Thursday, July 9, 2020

The Bourne collection: online search is older than you think

Charlie Bourne was an expert in computerized search for 40 years before Google. CHM has recently finished cataloging his unique collection of materials documenting the history of online search and information systems from the 1950s onward, supported by a generous grant from the National Archives.

Many of us assume that retrieving and browsing information online arose with the web in the 1990s, instantly catapulting us from thumbing through dusty card catalogs to the millisecond response time of modern search engines. Older computer insiders may have vaguely heard of one or two specialized earlier computerized services, like LexisNexis for journalists and lawyers, or the pricey Dialog.

LexisNexis

LexisNexis

The real history is longer and richer. Full-text online search was prototyped in the early 1960spartly through Charlie's work – and commercialized by decade's end. But pre-computer machine-aided search goes all the way back to punched card sorters. These were conceived in the 1830s and built in the 1890s, during a period of huge advances in card catalogs and other manual retrieval techniques. Real-time, interactive search was pioneered in the 1920s with Emmanuel Goldberg's microfilm "search engine," built into a desk.

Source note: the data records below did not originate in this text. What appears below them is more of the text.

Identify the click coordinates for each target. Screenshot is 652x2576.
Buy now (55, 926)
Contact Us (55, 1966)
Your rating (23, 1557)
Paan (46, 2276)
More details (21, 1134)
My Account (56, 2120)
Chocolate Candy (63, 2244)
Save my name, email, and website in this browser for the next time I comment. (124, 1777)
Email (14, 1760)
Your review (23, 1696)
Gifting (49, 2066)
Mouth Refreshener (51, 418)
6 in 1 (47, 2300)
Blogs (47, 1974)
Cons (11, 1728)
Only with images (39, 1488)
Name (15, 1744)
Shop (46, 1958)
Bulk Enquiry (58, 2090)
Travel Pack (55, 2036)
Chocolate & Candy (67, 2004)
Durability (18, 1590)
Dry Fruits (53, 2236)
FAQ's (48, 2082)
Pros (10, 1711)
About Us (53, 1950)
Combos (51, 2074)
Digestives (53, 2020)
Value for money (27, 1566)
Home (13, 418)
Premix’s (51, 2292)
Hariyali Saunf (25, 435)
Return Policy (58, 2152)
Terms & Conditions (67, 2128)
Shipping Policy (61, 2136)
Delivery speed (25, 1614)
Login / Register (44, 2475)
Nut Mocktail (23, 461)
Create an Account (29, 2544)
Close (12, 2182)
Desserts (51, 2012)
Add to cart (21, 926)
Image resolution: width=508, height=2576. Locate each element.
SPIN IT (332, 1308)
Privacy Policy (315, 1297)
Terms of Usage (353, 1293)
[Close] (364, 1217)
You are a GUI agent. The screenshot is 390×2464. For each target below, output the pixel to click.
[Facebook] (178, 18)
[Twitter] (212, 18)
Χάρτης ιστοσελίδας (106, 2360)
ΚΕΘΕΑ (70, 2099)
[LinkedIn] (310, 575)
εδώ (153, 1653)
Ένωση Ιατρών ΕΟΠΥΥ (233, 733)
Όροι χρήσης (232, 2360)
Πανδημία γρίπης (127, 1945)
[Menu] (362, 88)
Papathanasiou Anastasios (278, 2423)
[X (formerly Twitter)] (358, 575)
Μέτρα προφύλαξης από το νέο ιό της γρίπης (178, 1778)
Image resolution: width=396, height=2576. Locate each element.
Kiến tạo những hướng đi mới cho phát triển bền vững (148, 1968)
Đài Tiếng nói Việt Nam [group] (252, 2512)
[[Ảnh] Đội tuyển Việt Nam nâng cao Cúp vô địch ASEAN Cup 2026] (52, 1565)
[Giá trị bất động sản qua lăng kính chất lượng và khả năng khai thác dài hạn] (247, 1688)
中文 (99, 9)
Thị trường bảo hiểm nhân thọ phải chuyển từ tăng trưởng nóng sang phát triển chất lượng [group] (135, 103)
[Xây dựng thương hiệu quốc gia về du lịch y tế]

By the late 1950s, manufacturers were selling a Rube Goldbergian mix of different storage and retrieval technologies to governments, corporations and the military: Rapid Selectors capable of searching 330 pages per second on microfilm, magnetic media or microfilm integrated into punched cards, and various futuristic looking viewers. Some were already computer controlled, and major conferences were starting up around how computers would soon revolutionize the entire field.

Semen Korsakov, modern illustration of the function of his 1830s punched card concepts for researching ideas (Ideascope) and more. Source: Wikipedia

This is the background against which Charlie Bourne, a student of computing great Harry Huskey, was turned on to information retrieval by another one of his professors at UC Berkeley, Douglas Engelbart. As we'll see he has spent the rest of his long career at the intersection of the two fields.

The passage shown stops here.